Little did I know how much I would learn — not just from talks, but from conversations, hallway chats, and moments of pure inspiration.
🌍 Day 1: Finding Focus Amid Chaos
The first few sessions were a blur of energy, logos, and coffee. But one talk quickly stood out: Beyond Security: Leveraging OPA for FinOps by Sathish Kumar Venkatesan.
He spoke about bringing financial accountability into Kubernetes with OPA — using the same tools we use for security to also enforce cost efficiency.
Takeaway:
“Shifting FinOps left isn’t just about saving money — it’s about giving developers visibility into the costs they create.”
That stuck with me. FinOps isn’t a finance team’s job anymore.

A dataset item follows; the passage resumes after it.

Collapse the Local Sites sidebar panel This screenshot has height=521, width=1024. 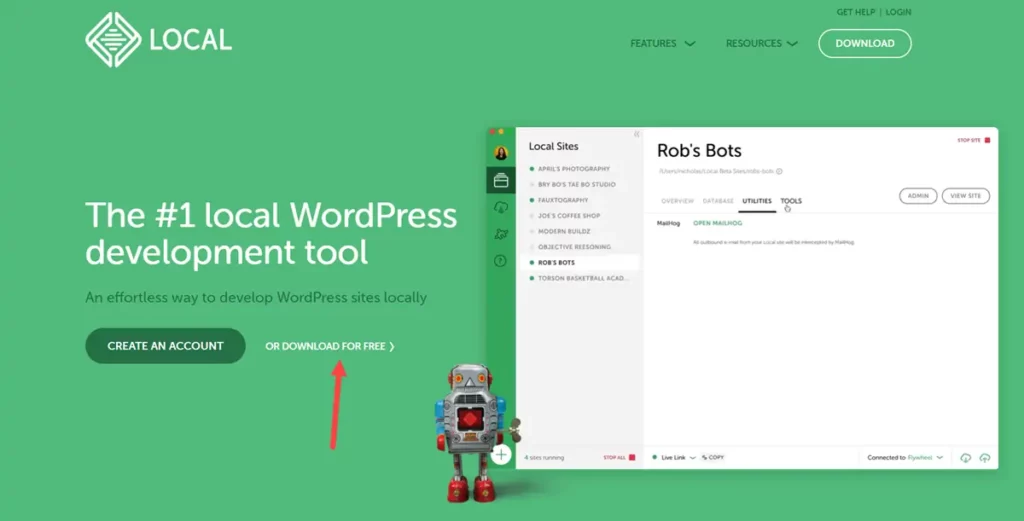click(636, 134)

It’s everyone’s.
🔍 Day 2: Rethinking Observability with eBPF
On the second day, Dom Delnano’s session on Expanding eBPF’s Reach totally changed how I see observability.
He explained how auto-instrumentation at the kernel level can free us from the nightmare of manually tracing every microservice, in every language.
Takeaway:
“Good telemetry doesn’t just collect data — it enriches it, structures it, and makes it programmable.”
Now, I see eBPF not as “just cool tech,” but as a real solution for the complexity of modern, polyglot systems.
🧠 Midweek: When HPC Meets AI
Midweek fatigue was setting in (too many coffee-fueled nights) but Andrey Velichkevich and Yuki Iwai’s talk on From HPC to AI workloads using Kubeflow TrainJob re-energized me.
They explained how Kubeflow TrainJob hides the messy complexity of distributed training and lets ML engineers focus on models, not MPI configurations.
Takeaway:
“If we want to democratize AI, we must hide complexity, not celebrate it.”
This deeply resonated with me. Tools should serve the builders, not slow them down.
⚡ Late Week: Scaling Without Melting Down
Thursday brought a rollercoaster session from NVIDIA’s Ryan Hallisey and Alay Patel: Scaling GPU Clusters Without Melting Down!.
They shared some painfully honest stories — like how listing too many Kubernetes Secrets caused entire clusters to crash!
Takeaway:
“Real-world scaling is messy. You don’t ‘fix’ it — you constantly tune it.”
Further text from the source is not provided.